In an interview with the Capital Chronicle in October, Simon said his operation would be dry, wastewater and manure would be in enclosed barns and he forecasts little to no chicken waste would get into the waterways.
At a public hearing in October over his state permit, more than 100 people and conservation groups wrote to the state Agriculture Department to express opposition. Simon received 18 letters and comments in support.
More chicken operations follow
In 2021, Brownsville poultry farmer Randy Hiday bought land and proposed new buildings for Hiday Poultry Farm in Aumsville, 11 miles from Scio.
Randy Hiday has building permits for 16 long barns to house broiler chickens, though whether they are for Foster Farms is yet unknown. Hiday didn’t respond to telephone or email messages.
Then, in January, came the Evergreen Ranch, 12 miles from Scio in the unincorporated town of Jordan, which will be run by Jason Peters. He has applied for a state permit to house 750,000 chickens at a time.
The operation would produce about five tons of manure each year, according to the application.
Peters in an interview didn’t want to discuss details of his planned operation, but confirmed he would be producing broiler chickens for Foster Farms. Peters, who runs an excavation business, said he has 12 years experience in chicken farming and will live on the ranch with his wife and three kids.
Why Scio, Why now?
According to James Hermes, a retired professor and poultry specialist at Oregon State University, the Willamette Valley has been popular for broiler chicken production for decades. The number of farms has condensed in the last 30 years due to costs, and those bigger operations need to be closer to areas where farmers get chicks and chicken feed and closer to the factories that process the chickens for market.

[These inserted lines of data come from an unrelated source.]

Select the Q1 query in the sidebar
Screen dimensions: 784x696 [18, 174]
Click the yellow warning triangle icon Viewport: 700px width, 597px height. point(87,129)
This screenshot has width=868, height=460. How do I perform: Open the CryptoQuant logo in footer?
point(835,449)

Hermes said the Scio area works well for these chicken producers because Foster Farms has a hatchery in nearby Mill City and a feed mill north of Woodburn. Foster Farms has a processing plant in Kelso, Wash. – about a two-hour drive from Scio.
“It’s far more economical to produce poultry in a large farm than a whole series of small farms,” Hermes said. “It’s far more economical to grow in large numbers and in one location.”

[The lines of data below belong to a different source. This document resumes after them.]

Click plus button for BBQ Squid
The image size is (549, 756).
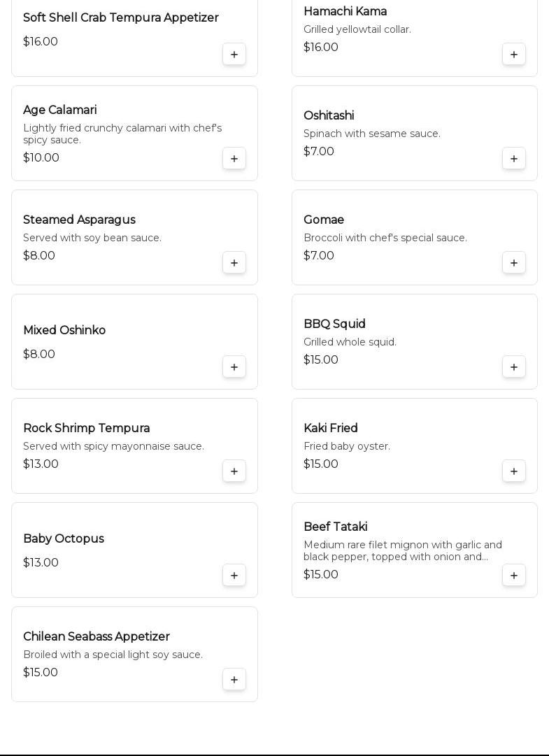coord(514,367)
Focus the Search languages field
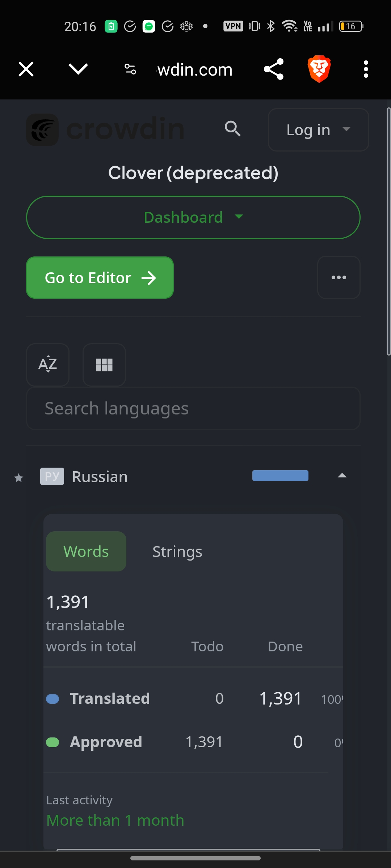 193,408
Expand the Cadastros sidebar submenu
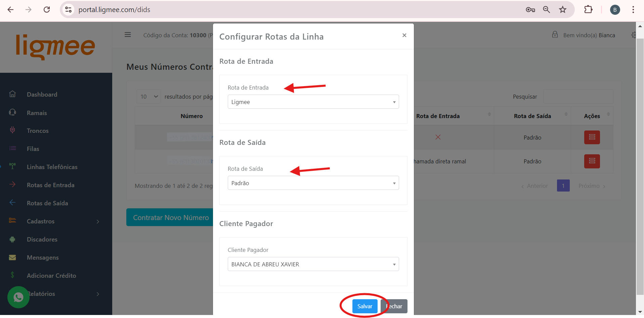 tap(54, 221)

Hermes said when he arrived in Oregon in the late 80s, the state had 60 to 70 chicken farms that each raised about 20,000 to 30,000 birds a year.
Today, Hermes said, 34 chicken farms in the state each produce at least 100,000 chickens at a time.
Kimbirauskas at Farmers Against Foster Farms thinks some of the desire to move into Scio and the surrounding area also has to do with Foster Farms responding to climate change.
She thinks it wants to expand to more Oregon farmers, and that it has targeted Scio because the area is more climate resilient than other chicken production areas in California facing more extreme weather events and water issues.
“If you’re reading the tea leaves, the Willamette Valley is a good place to go,” she said. “The climate here won’t change much in the next 10 years and Oregon doesn’t regulate groundwater withdrawal like California is now doing.”